Researchers at the University of Miami Rosenstiel School of Marine, Atmospheric, and Earth Science found that polar algae contain extensive integration of viral DNA into their genomes. Remarkably, in one Antarctic species, Chlamydomonas ICE-L, the amount of viral DNA is larger than anything previously reported in a similar organism.
The discovery suggests viruses may play an unexpected role in helping organisms adapt to some of the harshest environments on Earth. Polar microalgae form the base of marine food webs in Arctic and Antarctic ecosystems and are essential to ocean nutrient cycles and carbon production. Understanding how these organisms survive extreme cold, intense ultraviolet radiation and changing environmental conditions could provide new insight into how life adapts to environmental stress and climate change.
“People usually think of viruses purely as disease-causing threats,” said Mohammad Moniruzzaman, senior author of the study and an assistant professor in the Department of Marine Biology and Ecology at the Rosenstiel School. “But our research shows that viral DNA can become part of an organism’s genome and remain active, responding when environmental conditions change.”

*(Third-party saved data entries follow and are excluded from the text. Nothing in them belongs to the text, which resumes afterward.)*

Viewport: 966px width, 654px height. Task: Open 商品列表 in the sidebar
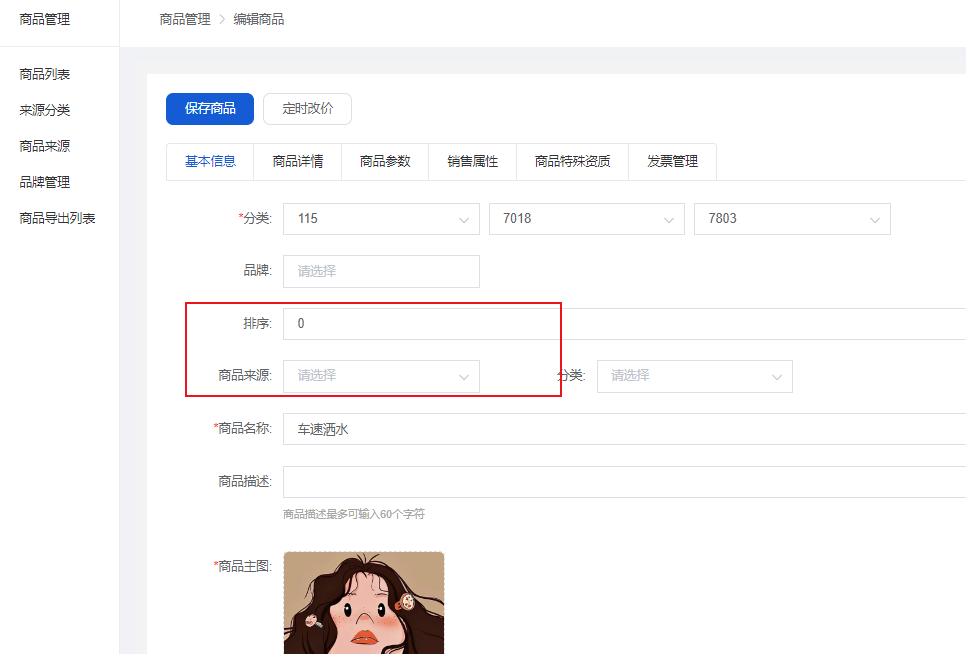tap(45, 74)

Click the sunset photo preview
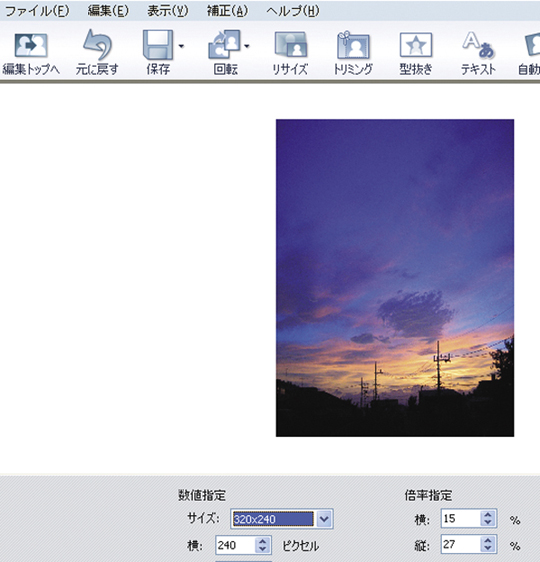pos(395,278)
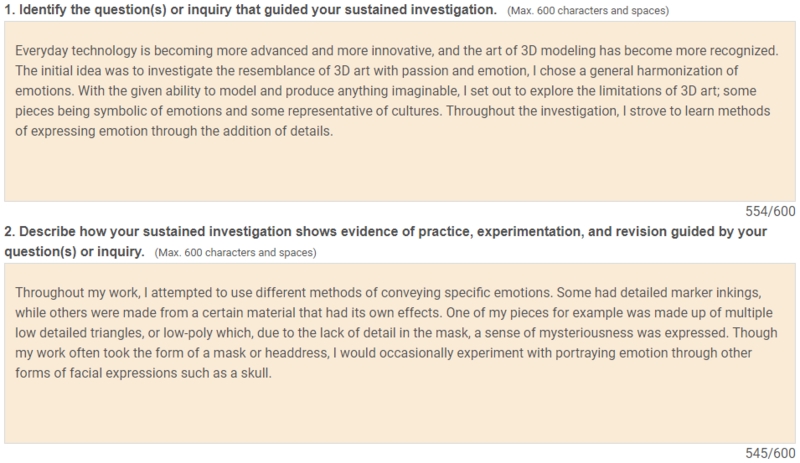Click inside the second question's answer text box
The height and width of the screenshot is (463, 800).
pyautogui.click(x=399, y=353)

The research team analyzed the genomes of nine Arctic and Antarctic microalgae species to search for viral sequences embedded in their DNA. Using specialized bioinformatics tools, the scientists identified hundreds of regions originating from giant viruses that had become permanent parts of the algae’s genomes.
The researchers also discovered that many of these viral genes are not inactive remnants of past infections. Instead, they are actively expressed and respond to environmental stressors such as ultraviolet radiation, temperature changes and high salinity.

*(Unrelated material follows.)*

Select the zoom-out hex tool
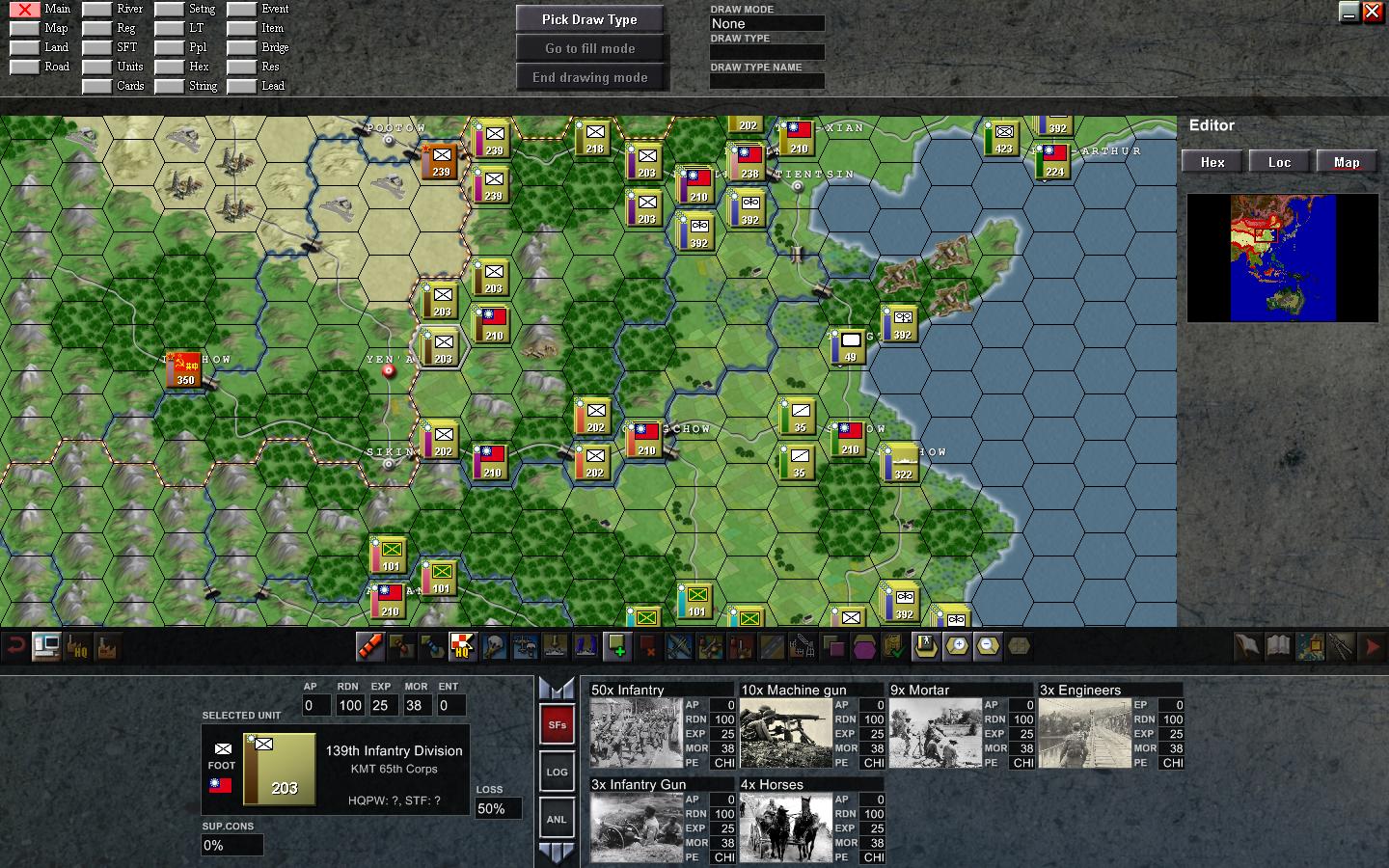 coord(987,647)
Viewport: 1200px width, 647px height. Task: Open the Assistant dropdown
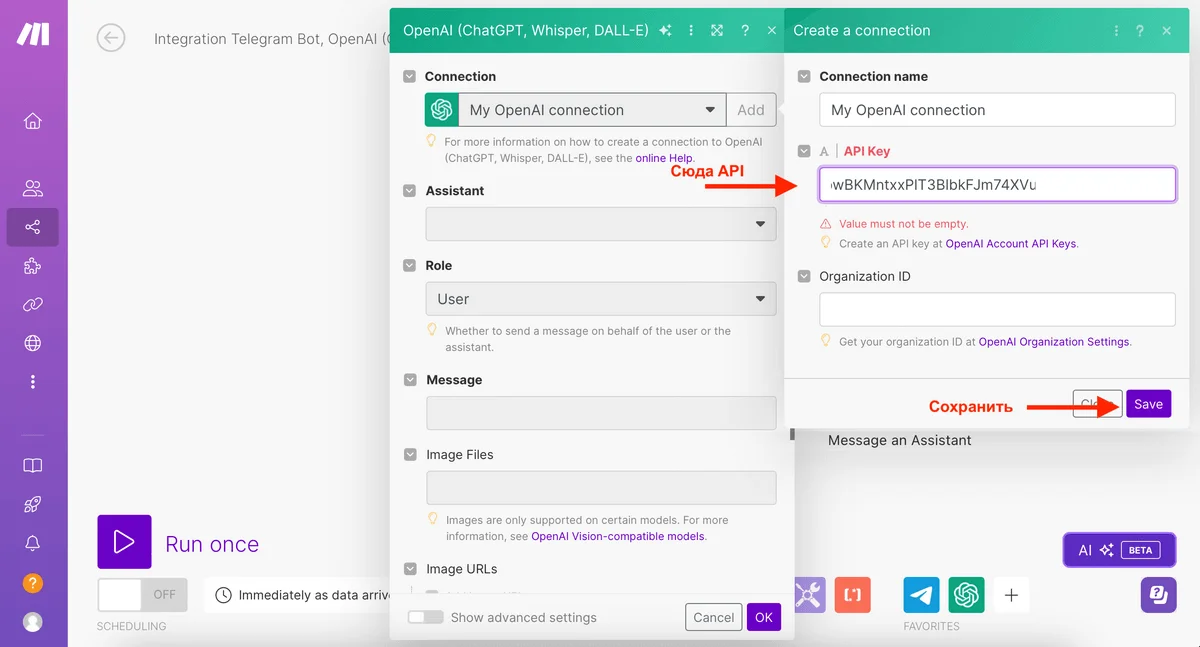coord(600,224)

“These viral genes are not just sitting quietly in the genome,” said lead author Sydney Schultz, who conducted the research as a graduate student at the Rosenstiel School. “They switch on and off when certain environmental conditions shift, which suggests they may help the algae cope with stressful conditions.”
The study also suggests that giant viruses may act as genetic vehicles that move useful genes between organisms. By transferring beneficial traits—such as genes linked to cold tolerance—viruses may help species adapt to challenging environments.
While the research focuses on microscopic algae, the findings support a broader idea: viruses may serve as a source of genetic innovation that helps organisms adapt to environmental stress.
The study, “Extensive array of endogenous giant viral elements in a polar alga show dynamic transcriptional response to abiotic stress,” was published on March 25 in the journal Current Biology.
Funding for the research was provided by the National Science Foundation Biological Oceanography program (grant #2346438) and a Lang Fellowship from the Phycological Society of America.
The authors of the study include Sydney Schultz, Mohammad Moniruzzaman, Benjamin Minch, and Ethan Mimick of the University of Miami Rosenstiel School of Marine, Atmospheric, and Earth Science.